● WHAT THE TASK ASKS: Omit the images. Copy each entry word for word.

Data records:
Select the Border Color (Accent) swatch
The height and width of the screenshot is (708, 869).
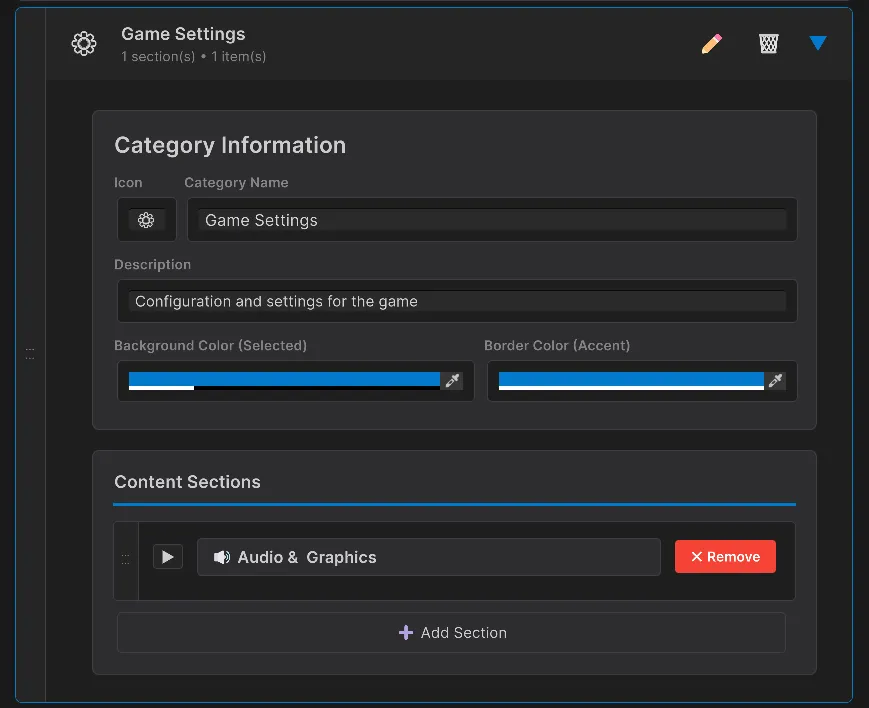tap(631, 381)
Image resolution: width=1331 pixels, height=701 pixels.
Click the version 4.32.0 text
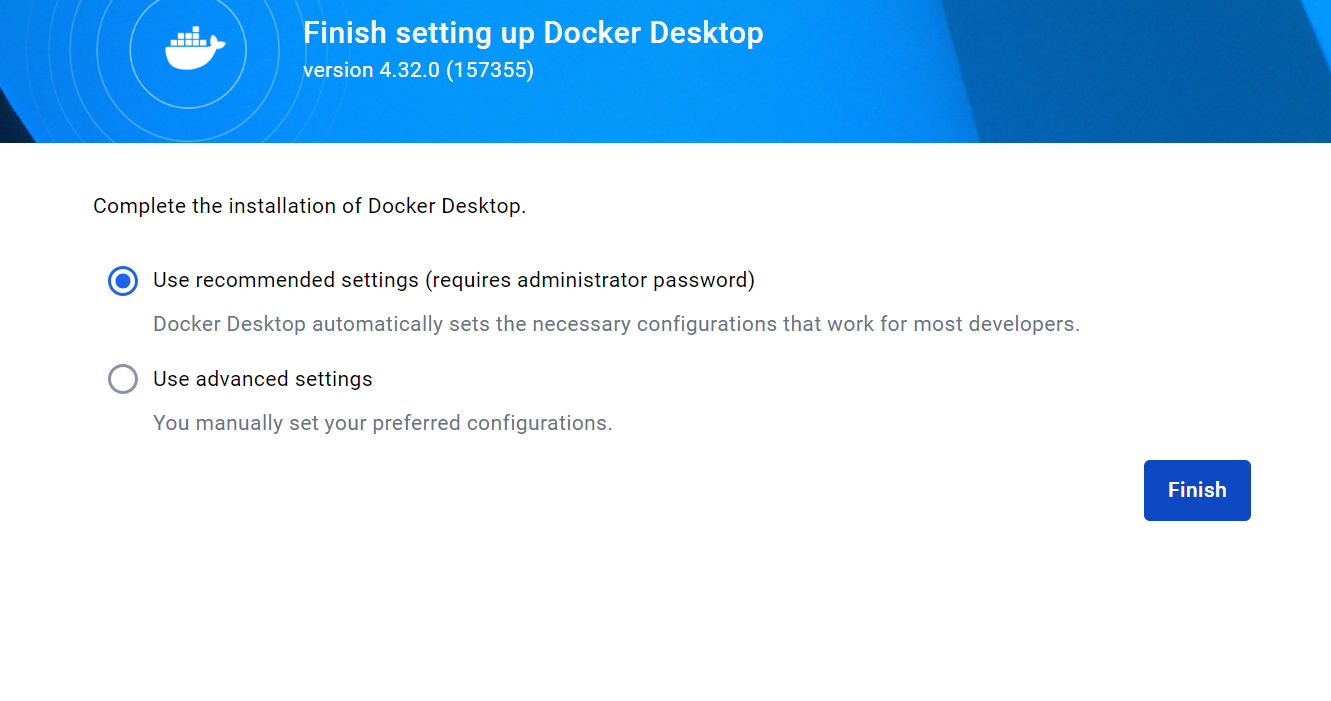(x=419, y=69)
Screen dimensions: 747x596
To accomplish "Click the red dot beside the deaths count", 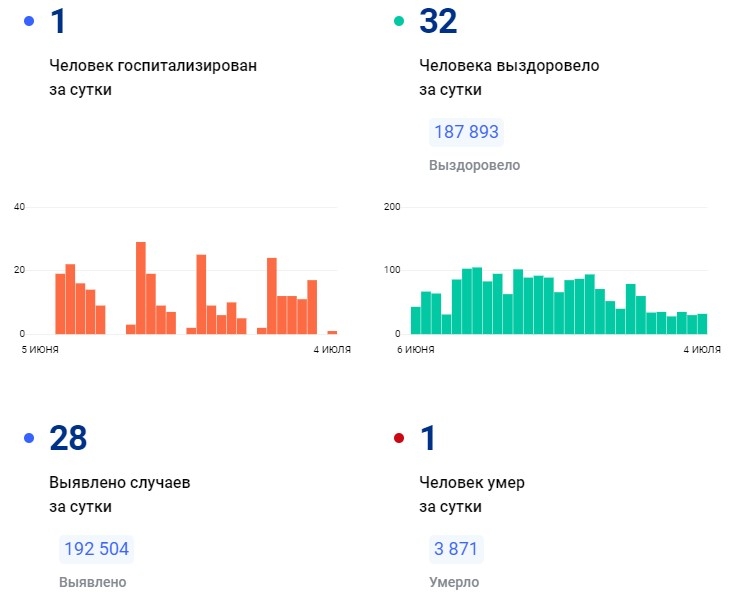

● WRITTEN ANSWER:
Select the Border Color (Accent) swatch
The height and width of the screenshot is (708, 869).
tap(631, 381)
Image resolution: width=1331 pixels, height=701 pixels.
Click the version 4.32.0 text
(x=419, y=69)
Screen dimensions: 747x596
To accomplish "Click the red dot beside the deaths count", 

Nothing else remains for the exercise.